____ RECORDS

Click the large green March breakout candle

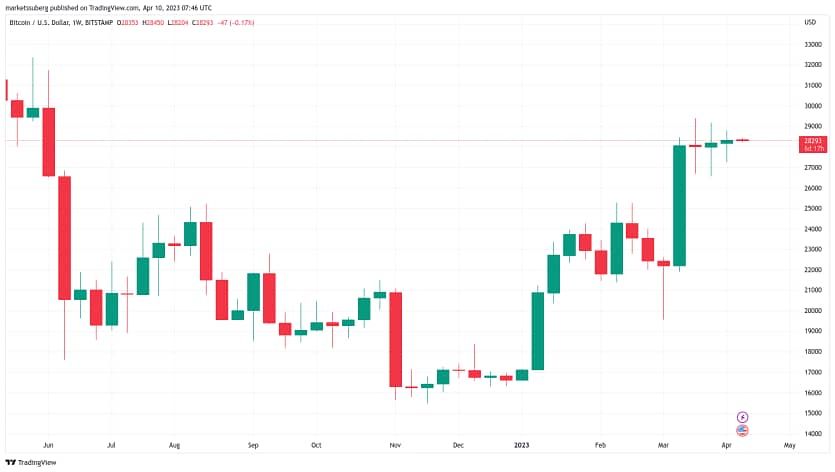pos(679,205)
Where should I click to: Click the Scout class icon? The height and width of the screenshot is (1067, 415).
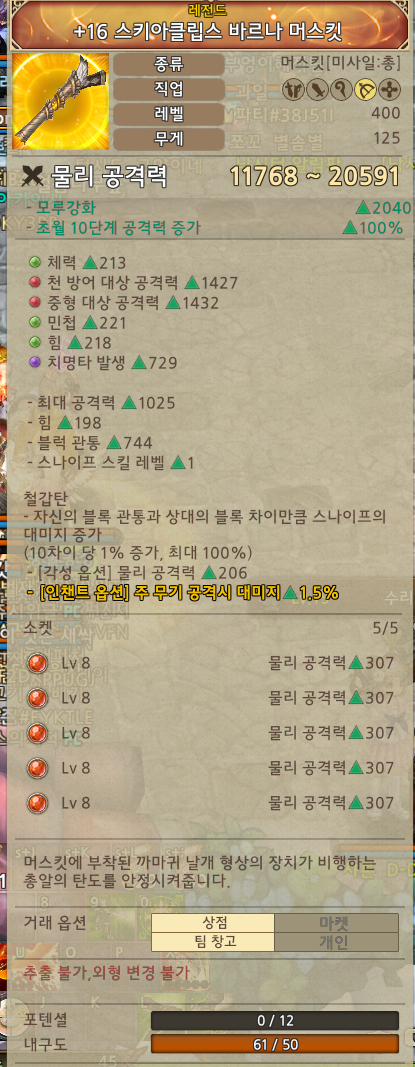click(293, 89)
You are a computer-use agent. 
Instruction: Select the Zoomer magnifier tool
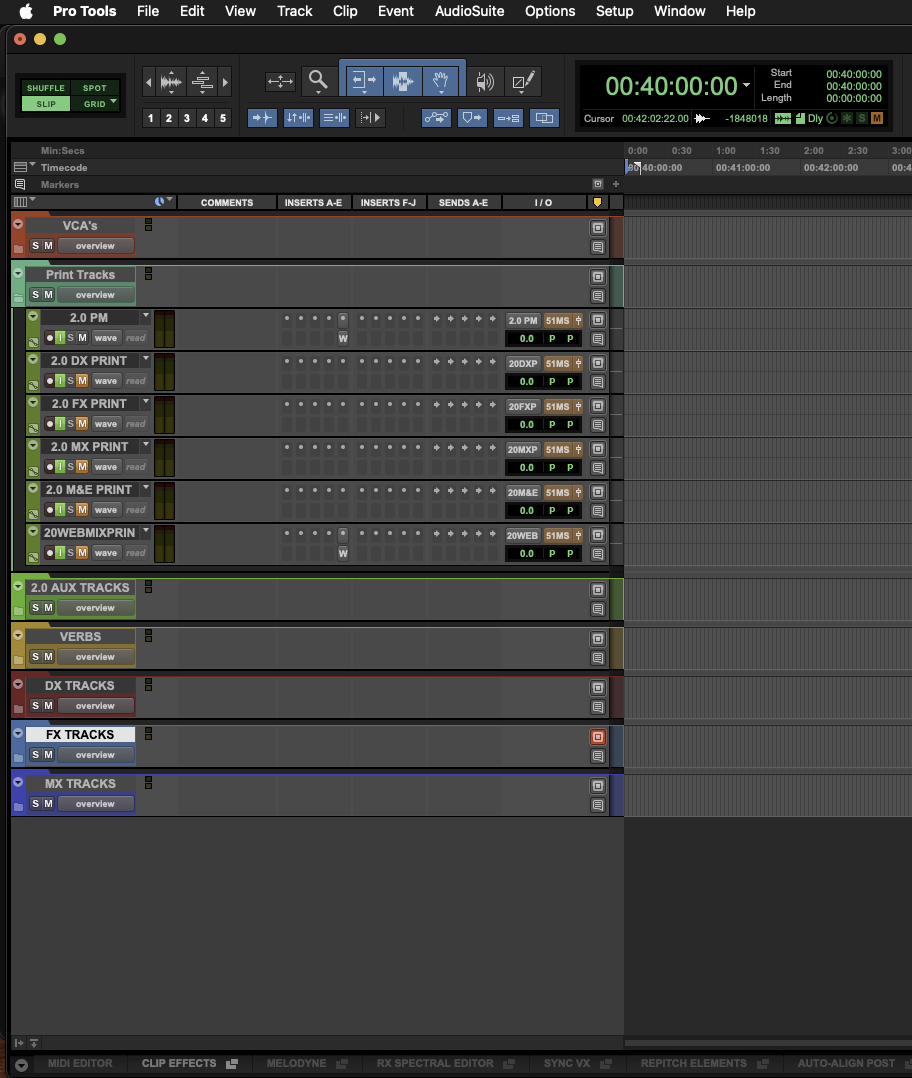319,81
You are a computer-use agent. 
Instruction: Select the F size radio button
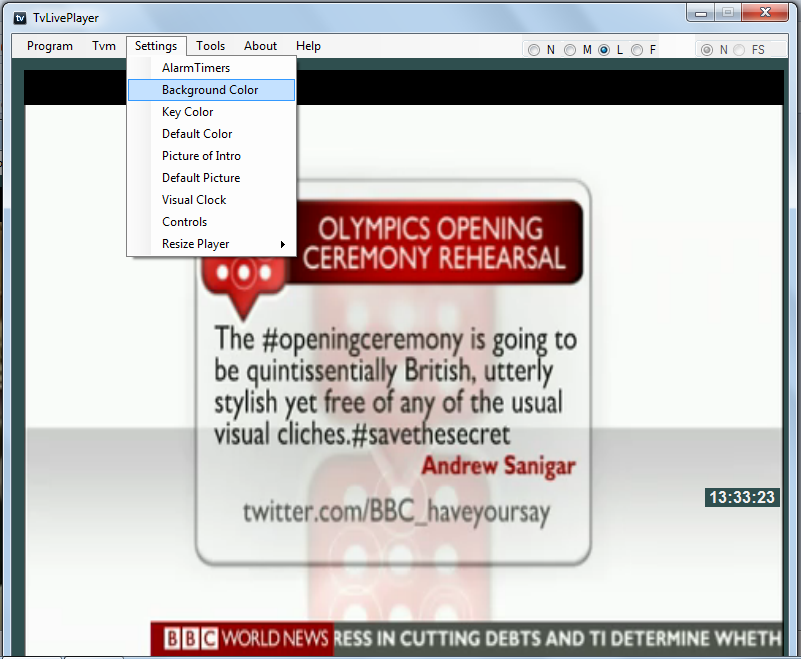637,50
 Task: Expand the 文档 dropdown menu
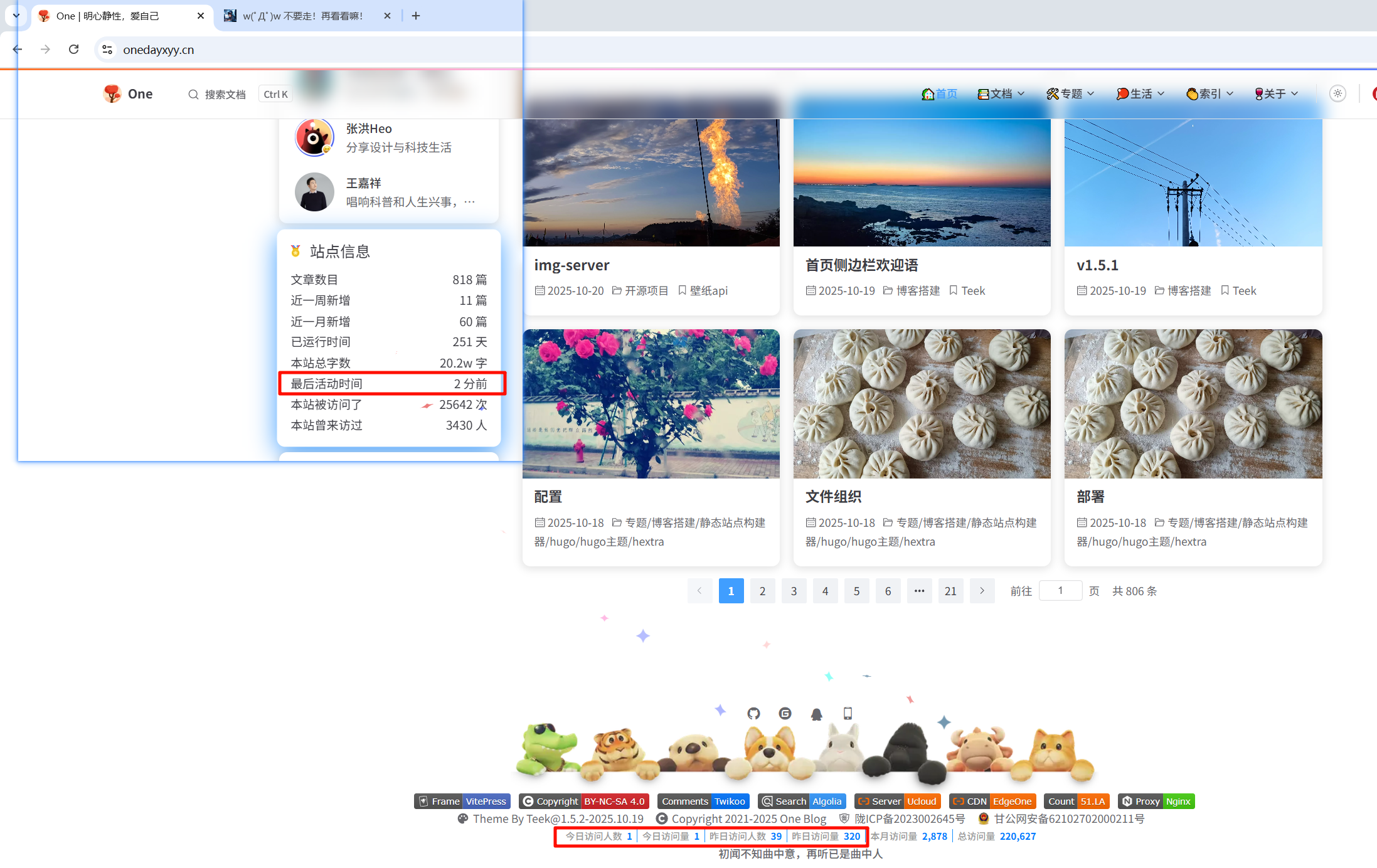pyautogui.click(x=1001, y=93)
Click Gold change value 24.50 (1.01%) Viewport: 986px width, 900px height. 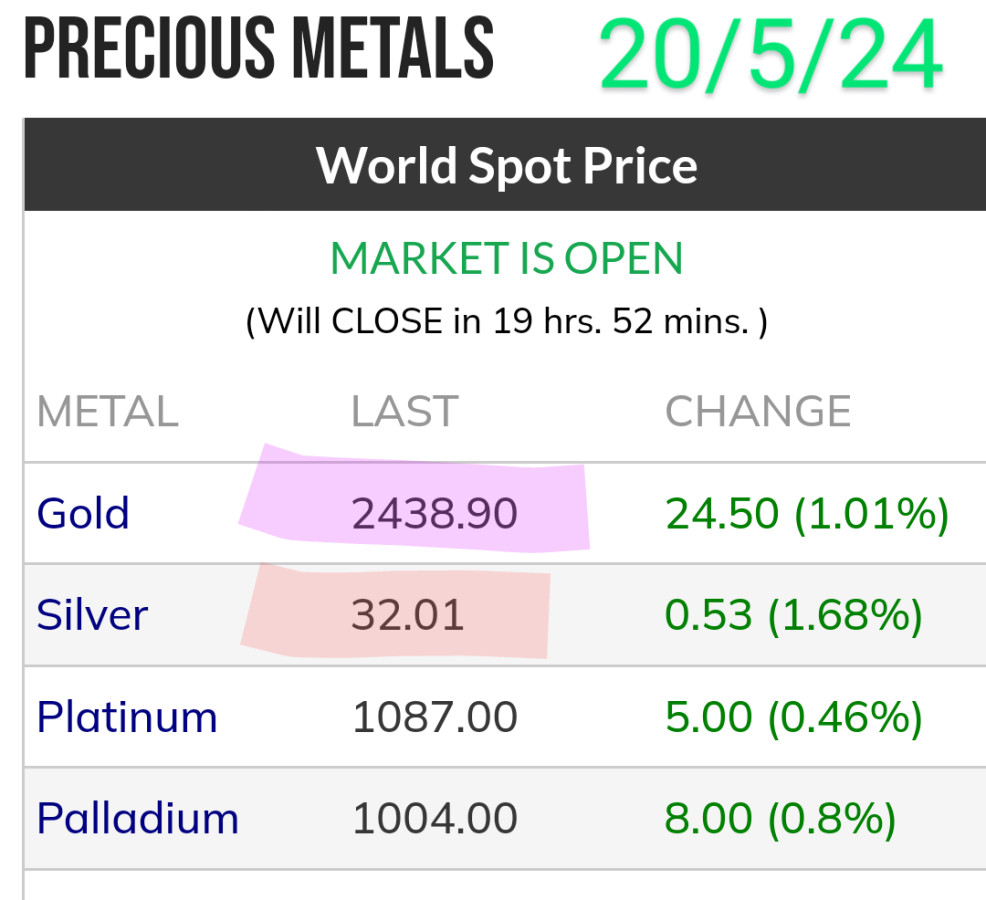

________

- [INSTRUCTIONS TO FOLLOW]: Print the lines from the one holding "Instruction: Select the Zoomer magnifier tool" through the last line of the records, word for word, and omit the pictures.

- [ANSWER SPACE]:
Instruction: Select the Zoomer magnifier tool
319,81
You are a computer-use agent. 
Instruction: Select the F size radio button
637,50
 Task: Expand the 文档 dropdown menu
pyautogui.click(x=1001, y=93)
Click Gold change value 24.50 (1.01%) Viewport: 986px width, 900px height. 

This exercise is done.